── ARTIKEL

Felix Brun: Lukas Bärfuss und Europa als Ort der Aufklärung
Lukas Bärfuss warnt vor der Abschottung der Schweiz und feiert die Vielfältigkeit. Eine Analyse von Europa-Wissenschaftler Felix Brun.
Das Wichtigste in Kürze
- Europa-Experte Felix Brun kommentiert Texte bedeutender Schweizer Persönlichkeiten.
- In diesem Artikel befasst er sich mit dem Autor Lukas Bärfuss.
«Kein Mensch ist eine Insel». Was Eva in «Meienbergs Tod» des Autors Lukas Bärfuss über den Journalisten Niklaus Meienberg sagt, gilt auch für die Schweiz. Akribisch untersucht Bärfuss in seinen Texten die Schweizer Befindlichkeiten.
Etwa die Lust an der Ordnung oder auch den Willen zum Rückzug, zur Abschottung. Dass diese Abschottung auch tödlich sein kann, darauf weist der Autor in seinen Stücken und Romanen immer wieder hin.

────

AUFGABEN.
**1)** Kopiere aus dem Artikel über Lukas Bärfuss wortgetreu die Stelle von „Etwa die Lust“ bis „immer wieder hin.“.
**2)** Setze den Artikel über Lukas Bärfuss im Anschluss an seinen letzten Satz fort.

── AUFLISTUNG

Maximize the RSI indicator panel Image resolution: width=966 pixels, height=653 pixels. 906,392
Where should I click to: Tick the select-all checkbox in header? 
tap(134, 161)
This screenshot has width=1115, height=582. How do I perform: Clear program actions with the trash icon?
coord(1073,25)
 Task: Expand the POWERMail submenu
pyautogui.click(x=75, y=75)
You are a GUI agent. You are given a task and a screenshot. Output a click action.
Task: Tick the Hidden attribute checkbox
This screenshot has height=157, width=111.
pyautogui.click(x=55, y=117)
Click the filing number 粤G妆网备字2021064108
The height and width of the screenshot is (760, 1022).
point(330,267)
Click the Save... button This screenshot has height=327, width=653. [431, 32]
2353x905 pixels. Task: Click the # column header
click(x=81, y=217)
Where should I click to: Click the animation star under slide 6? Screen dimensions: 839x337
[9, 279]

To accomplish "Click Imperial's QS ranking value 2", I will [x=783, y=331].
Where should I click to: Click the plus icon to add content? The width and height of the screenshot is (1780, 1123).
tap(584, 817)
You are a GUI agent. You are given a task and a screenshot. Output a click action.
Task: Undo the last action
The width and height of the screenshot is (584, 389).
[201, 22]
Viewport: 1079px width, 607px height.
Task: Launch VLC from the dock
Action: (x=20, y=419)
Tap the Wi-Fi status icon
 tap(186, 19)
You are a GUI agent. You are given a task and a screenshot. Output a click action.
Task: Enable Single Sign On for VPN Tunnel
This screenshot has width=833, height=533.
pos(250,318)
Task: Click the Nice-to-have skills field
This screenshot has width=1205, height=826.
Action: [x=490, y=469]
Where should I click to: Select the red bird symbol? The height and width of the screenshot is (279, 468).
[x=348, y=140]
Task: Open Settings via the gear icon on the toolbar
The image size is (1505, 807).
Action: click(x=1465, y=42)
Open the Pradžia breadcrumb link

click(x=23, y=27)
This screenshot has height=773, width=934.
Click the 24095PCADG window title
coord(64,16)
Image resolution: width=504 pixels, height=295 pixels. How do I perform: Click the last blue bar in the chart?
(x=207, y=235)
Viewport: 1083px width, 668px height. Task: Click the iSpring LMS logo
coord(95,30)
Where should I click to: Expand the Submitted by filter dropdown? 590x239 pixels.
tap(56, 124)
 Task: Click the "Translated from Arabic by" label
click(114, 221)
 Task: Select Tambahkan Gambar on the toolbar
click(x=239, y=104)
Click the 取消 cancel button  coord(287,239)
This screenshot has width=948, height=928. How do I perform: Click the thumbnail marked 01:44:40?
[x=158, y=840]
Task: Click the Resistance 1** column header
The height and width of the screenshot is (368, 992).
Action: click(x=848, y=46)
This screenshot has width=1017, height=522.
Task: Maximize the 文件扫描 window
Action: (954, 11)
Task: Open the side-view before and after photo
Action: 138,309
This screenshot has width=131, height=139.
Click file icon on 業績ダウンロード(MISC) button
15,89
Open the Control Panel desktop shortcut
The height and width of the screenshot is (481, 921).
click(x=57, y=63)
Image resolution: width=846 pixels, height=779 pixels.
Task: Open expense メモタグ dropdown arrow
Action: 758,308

────

ERGEBNISSE.
**1)**
Etwa die Lust an der Ordnung oder auch den Willen zum Rückzug, zur Abschottung. Dass diese Abschottung auch tödlich sein kann, darauf weist der Autor in seinen Stücken und Romanen immer wieder hin.

**2)**
Für Lukas Bärfuss ist der Mensch vor allem etwas: Er ist vielfältig, mehr noch: jeder Mensch ist einzigartig. «Die Matura ist vielleicht nichts Besonderes», erklärt er als Redner einmal an einer Maturfeier. «Aber Sie, Sie sind etwas Besonderes. Jede und Jeder von ihnen ist einzigartig [...] Sie können sich darauf verlassen, Sie sind einzigartig Punkt.» Der Mensch also ist einzigartig in seiner Vielfalt.
Dass diese Vielfältigkeit auch zu Konflikten führt, ist nicht zu bestreiten. Lukas Bärfuss entlarvt aber noch eine andere Gefahr. Ist der Mensch nicht mehr fähig, mit seiner Vielfältigkeit umzugehen, wird er gefährlich.
Und ist er bereit, seine Vielfältigkeit als einen Makel anzusehen, den es zu eliminieren gilt, dann wird der Mensch tödlich.
Die Anpassung als Negative in Lukas Bärfuss' Texten
Die Anpassung, die Leere, das Lauwarme, die Gemütlichkeit: Immer wieder streben die Figuren in Bärfuss’ Texten danach. Dem widerspenstigen Tony werden mittels eines chirurgischen Eingriffs des Autors im Stück Zwanzigtausend Seiten kurzerhand alle schlechten Seiten wegoperiert.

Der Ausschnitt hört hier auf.